Philipa Farley:  I think what we’re seeing also, Claude, is like the larger players in the marketplace are offering a lower tier for a very reduced subscription rate, because they can. You know, they’ve got enough Bitcoins to sort of support the business model, where SMEs can access applications online. You know, I’m specifically thinking of things like SharePoint, you know, it’s accessible now online, on the cloud. Whereas before, it wasn’t, because it was very expensive to have the server that could handle the install, have the expertise to do the install, the management, the admin, etc. So, yeah, there’s a big, big case to be made for that. Yeah, and going back to what you said, with the tidying up, you know, you keep your, your records correct, you suffer a breach, you suffer an incident, you know, immediately what’s gone. But if you have an access request, you’re saving an immense amount of time, by knowing exactly, you know,

Claude Saulnier:  Exactly, if the information is structured that makes things a lot easier as well, and I suppose, having an inventory, even knowing where to go and retrieve it. Now, not every subject I said, I mean, we’re dealing with clients where frankly, the subject access request is far more complex than retrieving the information from a system. There could be, you know, a lot of redaction that is needed, trying to assess what does the person want, etc, etc. Like, you know, so

Philipa Farley:  Yeah, but at least you’re not wasting your time, your focus on finding it.

Claude Saulnier:  Exactly, yeah.

Philipa Farley:  Yeah. You’re using the time as it should be used. Yeah, yeah, you know, yeah. Okay, share a positive story, Claude. A positive story about the GDPR. A happy one.

Claude Saulnier:  Mmmm, a positive story about the GDPR. Again, I think if something is, even the fact we’re talking today, I think it’s this for your positive story. Again, I think I have not necessarily I haven’t actually met all the people I have been engaging with, I suppose, through you know, since GDPR. But this certainly has been certainly through, you know, conference calls and Skype, or Teams calls and all that. I have met a lot of people who are also very passionate, I suppose, who actually care and who’ve got a sense of ethics. And so, I think that would be a very positive, you know, I’m grateful I suppose to I’ve met those those people that I suppose I have brought me again, I can maybe I’ve contributed like, you know, to it like a different way of thinking and, I suppose, it’s very reassuring, so that would be one positive story. Other positive stories? I don’t know, maybe you have to actually cut that and I have to think of something else.

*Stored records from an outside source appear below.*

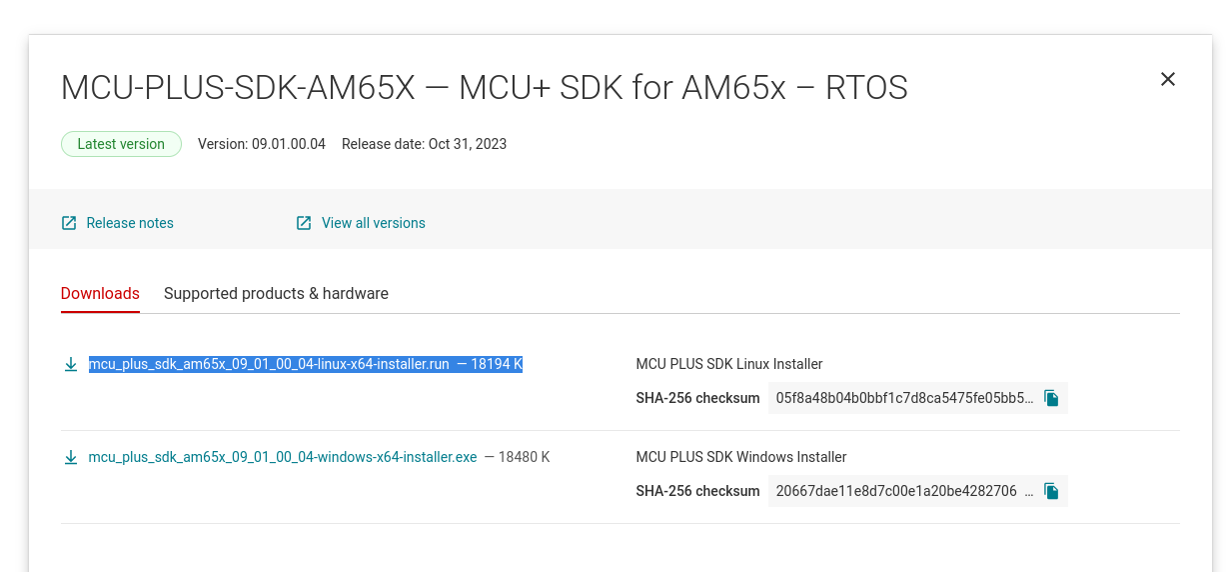The height and width of the screenshot is (572, 1232).
Task: Copy the Linux installer SHA-256 checksum
Action: (1051, 398)
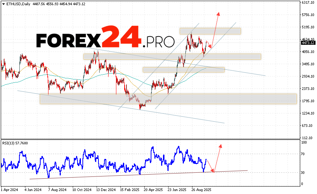Screen dimensions: 317x194
Task: Click the .PRO text of the watermark logo
Action: (x=159, y=40)
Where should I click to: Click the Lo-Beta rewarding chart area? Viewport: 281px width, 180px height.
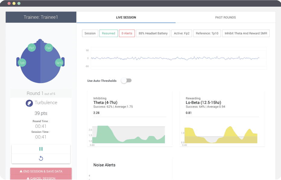(221, 135)
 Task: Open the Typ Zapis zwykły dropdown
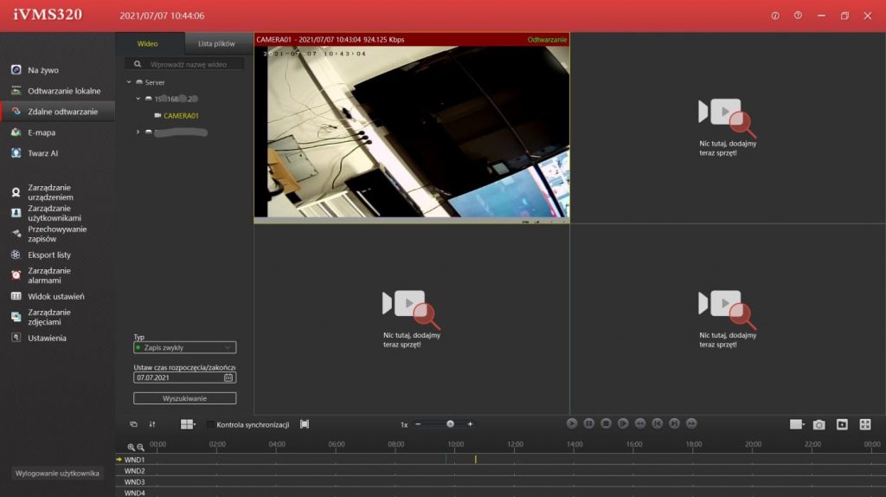[184, 347]
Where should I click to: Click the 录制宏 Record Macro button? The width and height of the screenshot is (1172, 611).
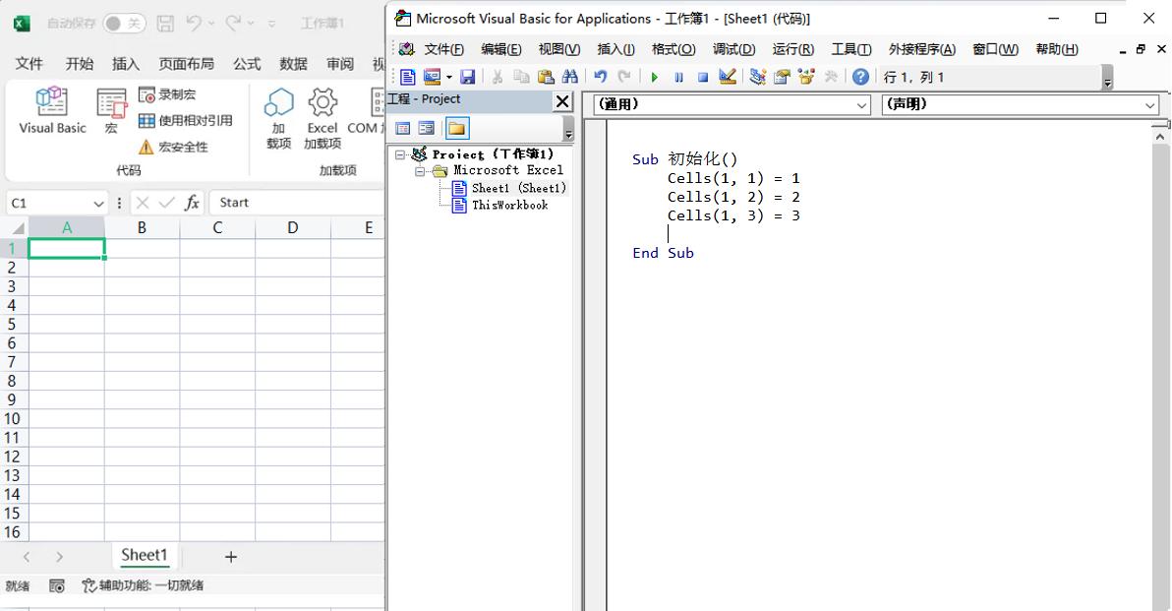click(167, 94)
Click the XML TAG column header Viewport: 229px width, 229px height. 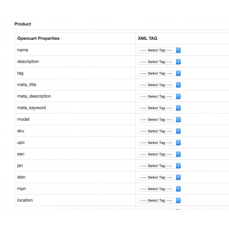pos(147,38)
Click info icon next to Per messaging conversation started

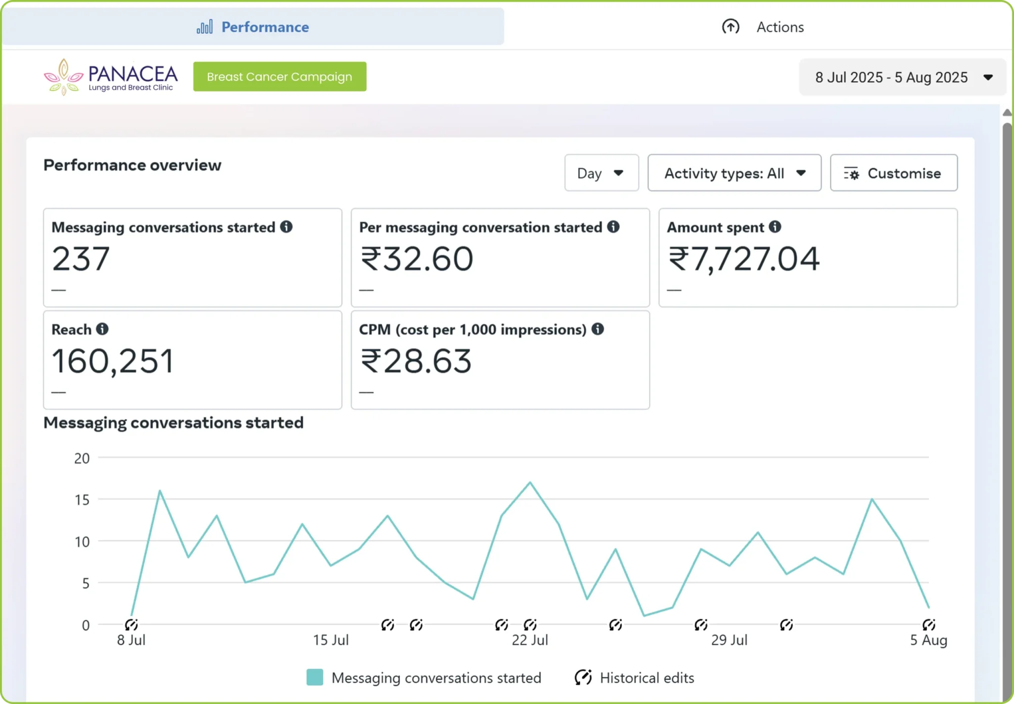[613, 227]
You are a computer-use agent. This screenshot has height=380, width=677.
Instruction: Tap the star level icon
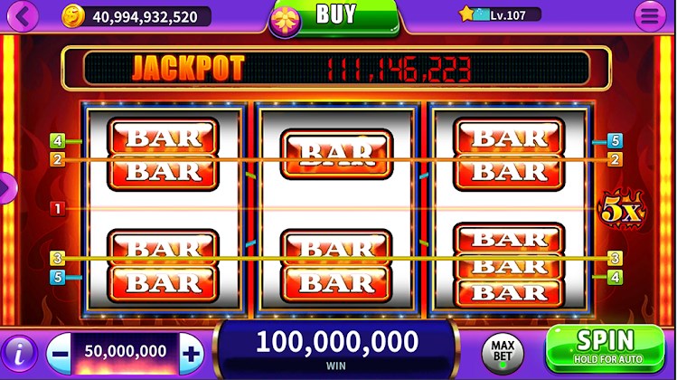466,14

Philipa Farley:  No, I’m not going to cut it. It’s in the evening. And I think we both had a very long day. Yeah, I think just generally, the message that we’re trying to get out is that it’s not all bad. Like, it’s not a huge mountain that has to be climbed. You know, I’ve had people saying to me afterwards, oh, I’m really sad you’re going, because that was a lot of fun. And I don’t know if it’s my wicked and twisted sense of humour as we go along. You know, that that makes people laugh. And actually, quite honestly, that was training at law school. I did a year of Legal Aid. And we had an attorney that spent sessions with us, probably once every two weeks. And he taught us to, you know, to laugh about things that were very difficult, not laugh at them or diminish the value of what is going on, but to just lighten, or share the load.

Claude Saulnier:  Yeah, again if you look at the GDPR, though, what is actually difficult? Because, first of all again you need to kind of read the GDPR and there will be a podcast soon, I will be giving some tips on that. But again, the GDPR isn’t really bad. The Article 5.1, right in terms of you know, it actually gives you you’ve got like, you know, six principles right? And then, you’ve got your, I suppose, one of the six principles is going to Article 6, and which is how lawful is your processing? And, for most businesses, you would probably find either you know, legal or contractual obligations, and that actually should be fairly straightforward in most cases there. And then you’ve got this Article 30 which says, well, why don’t, you know, well yet before you even do all of that, before you process your Article 5.1 and the lawfulness of processing. For now, let’s do an inventory. What do you actually process there? And, once you’ve actually done that, just you know bounce that against the, you know, the six principles. It’s actually not that complicated, because when you’re going to then start looking at the principles. Some of them very quickly you will realise, you don’t actually have to do too much work, you know, about them. And from that angle, it’s not very complicated and then once this is done, and you kind of know what you’re doing then you can actually write your privacy notice to put on the website and go on. Now, the other thing that should come out of that which is also frustrating is the whole thing about cookies and all that, which is the bit that really annoys me. It’s not just the cookies but, I suppose you know, placing electronic things on an electronic device. And there’s a lot of confusion around this. I suppose, initially, many people in marketing panicked and you know, I suppose mixed things and all of that. There’s an awful lot of processing that shouldn’t be taking place at the moment.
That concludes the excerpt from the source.